─── Dataset content

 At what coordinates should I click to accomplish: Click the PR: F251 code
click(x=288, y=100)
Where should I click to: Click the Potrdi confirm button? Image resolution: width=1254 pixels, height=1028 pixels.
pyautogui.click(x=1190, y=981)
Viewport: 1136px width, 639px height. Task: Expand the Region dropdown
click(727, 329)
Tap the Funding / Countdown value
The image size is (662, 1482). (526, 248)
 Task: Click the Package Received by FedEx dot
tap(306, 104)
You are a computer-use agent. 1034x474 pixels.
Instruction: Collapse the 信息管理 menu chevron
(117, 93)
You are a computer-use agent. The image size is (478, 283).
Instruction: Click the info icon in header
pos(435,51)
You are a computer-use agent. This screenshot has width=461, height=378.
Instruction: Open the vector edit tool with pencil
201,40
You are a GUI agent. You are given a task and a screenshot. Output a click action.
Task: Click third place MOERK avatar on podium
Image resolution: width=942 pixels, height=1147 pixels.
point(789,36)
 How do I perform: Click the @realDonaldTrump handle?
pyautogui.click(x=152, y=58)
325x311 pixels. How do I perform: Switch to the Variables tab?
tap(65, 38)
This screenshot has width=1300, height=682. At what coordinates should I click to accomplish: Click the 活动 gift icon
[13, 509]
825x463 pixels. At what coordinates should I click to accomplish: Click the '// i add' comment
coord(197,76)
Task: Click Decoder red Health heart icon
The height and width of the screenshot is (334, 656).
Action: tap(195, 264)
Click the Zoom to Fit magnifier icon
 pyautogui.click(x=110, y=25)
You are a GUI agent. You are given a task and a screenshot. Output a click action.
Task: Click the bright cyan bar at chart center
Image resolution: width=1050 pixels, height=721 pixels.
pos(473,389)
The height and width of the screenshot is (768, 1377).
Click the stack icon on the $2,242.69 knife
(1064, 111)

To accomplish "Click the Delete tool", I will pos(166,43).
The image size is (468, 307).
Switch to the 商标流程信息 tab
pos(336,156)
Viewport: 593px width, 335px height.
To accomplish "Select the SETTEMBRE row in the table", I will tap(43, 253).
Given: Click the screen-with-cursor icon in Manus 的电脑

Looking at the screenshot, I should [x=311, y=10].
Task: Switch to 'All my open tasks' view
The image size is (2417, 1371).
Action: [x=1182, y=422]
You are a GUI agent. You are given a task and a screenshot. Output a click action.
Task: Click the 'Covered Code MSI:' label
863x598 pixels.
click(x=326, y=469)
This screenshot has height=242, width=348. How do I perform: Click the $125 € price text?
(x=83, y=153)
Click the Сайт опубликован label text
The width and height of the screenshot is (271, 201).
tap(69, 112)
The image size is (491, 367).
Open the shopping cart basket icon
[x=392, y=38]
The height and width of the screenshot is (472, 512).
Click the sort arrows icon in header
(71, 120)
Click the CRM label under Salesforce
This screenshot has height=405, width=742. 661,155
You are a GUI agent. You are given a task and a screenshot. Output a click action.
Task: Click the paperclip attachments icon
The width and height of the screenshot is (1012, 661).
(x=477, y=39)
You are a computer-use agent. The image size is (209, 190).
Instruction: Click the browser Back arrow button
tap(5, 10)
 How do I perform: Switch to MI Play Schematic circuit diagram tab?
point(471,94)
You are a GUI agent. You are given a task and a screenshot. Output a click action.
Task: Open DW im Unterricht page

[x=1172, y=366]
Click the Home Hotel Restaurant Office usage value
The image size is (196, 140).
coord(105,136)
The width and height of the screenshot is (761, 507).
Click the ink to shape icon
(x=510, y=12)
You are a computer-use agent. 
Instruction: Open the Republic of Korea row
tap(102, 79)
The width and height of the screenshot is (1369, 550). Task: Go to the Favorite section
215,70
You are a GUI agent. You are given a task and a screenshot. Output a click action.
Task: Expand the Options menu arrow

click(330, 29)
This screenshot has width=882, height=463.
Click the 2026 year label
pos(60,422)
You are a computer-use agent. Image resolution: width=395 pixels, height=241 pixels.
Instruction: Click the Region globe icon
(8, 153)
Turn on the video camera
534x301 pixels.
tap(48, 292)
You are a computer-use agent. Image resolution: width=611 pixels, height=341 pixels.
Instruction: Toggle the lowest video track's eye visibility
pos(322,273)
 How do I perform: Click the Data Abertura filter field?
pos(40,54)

──────

_Work item:_ Write down exactly the span of lines above from the one containing "Task: Expand the Options menu arrow" to the one containing "You are a computer-use agent. Image resolution: width=395", both ends included.

_Result for this exercise:_
Task: Expand the Options menu arrow

click(330, 29)
This screenshot has width=882, height=463.
Click the 2026 year label
pos(60,422)
You are a computer-use agent. Image resolution: width=395 pixels, height=241 pixels.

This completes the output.